• _THE TASK_: In the listing below, how many lines hold "search"? Give the number only.

• _MATERIAL FOR THIS EXERCISE_:
+ + +
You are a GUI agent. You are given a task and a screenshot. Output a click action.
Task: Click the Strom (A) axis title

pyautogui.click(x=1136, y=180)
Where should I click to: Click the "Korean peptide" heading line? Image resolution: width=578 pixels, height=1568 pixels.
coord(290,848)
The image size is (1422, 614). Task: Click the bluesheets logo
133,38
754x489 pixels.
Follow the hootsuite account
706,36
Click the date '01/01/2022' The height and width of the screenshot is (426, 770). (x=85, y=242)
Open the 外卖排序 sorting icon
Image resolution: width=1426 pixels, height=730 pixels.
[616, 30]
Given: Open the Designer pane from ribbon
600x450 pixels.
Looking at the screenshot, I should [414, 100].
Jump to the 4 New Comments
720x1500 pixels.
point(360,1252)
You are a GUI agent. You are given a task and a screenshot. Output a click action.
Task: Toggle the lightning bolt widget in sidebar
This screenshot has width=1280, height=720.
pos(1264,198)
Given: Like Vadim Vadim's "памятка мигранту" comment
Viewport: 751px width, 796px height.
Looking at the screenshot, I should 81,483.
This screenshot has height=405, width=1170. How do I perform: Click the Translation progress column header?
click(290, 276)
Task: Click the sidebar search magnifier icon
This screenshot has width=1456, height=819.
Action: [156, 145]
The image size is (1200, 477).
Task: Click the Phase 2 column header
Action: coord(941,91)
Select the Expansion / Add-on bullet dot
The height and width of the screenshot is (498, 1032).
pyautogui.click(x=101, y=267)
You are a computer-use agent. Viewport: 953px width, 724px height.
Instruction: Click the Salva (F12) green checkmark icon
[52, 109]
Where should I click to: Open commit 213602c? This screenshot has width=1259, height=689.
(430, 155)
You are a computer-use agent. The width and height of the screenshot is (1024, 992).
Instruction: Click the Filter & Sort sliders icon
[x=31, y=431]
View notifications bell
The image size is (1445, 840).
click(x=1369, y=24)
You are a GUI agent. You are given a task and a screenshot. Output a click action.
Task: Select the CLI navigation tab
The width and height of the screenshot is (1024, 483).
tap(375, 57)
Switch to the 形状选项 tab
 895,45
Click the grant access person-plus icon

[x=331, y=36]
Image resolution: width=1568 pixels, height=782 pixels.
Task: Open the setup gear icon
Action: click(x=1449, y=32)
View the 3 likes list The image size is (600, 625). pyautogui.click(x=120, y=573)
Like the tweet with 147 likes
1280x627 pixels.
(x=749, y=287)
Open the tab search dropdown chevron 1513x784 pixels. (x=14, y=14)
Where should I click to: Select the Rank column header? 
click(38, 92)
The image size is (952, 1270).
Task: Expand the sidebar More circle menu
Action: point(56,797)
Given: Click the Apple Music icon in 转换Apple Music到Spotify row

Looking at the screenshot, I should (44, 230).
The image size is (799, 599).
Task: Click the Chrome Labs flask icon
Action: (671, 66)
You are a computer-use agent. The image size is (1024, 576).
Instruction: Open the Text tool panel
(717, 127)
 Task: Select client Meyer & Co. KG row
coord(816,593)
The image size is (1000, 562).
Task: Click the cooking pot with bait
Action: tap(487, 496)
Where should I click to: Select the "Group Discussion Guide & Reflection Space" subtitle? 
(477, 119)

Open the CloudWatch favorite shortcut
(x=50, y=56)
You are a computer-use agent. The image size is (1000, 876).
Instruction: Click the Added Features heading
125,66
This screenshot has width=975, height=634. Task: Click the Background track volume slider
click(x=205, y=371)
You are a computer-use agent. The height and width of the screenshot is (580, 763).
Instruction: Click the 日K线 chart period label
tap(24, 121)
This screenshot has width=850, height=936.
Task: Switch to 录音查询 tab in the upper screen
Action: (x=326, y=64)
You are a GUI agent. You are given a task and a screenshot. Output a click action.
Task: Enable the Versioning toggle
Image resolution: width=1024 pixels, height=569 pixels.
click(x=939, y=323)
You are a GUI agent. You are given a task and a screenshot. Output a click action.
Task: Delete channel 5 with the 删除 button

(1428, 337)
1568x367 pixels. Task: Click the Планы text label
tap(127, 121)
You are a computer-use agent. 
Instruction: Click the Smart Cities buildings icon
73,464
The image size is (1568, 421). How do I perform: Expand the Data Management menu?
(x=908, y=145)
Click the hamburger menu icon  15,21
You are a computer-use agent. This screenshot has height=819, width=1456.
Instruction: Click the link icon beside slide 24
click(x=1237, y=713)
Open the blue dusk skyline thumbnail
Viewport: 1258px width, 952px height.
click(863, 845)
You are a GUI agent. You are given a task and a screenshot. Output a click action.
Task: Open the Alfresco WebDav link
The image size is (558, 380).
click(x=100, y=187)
+ + +
• _RESPONSE FOR THIS EXERCISE_: 2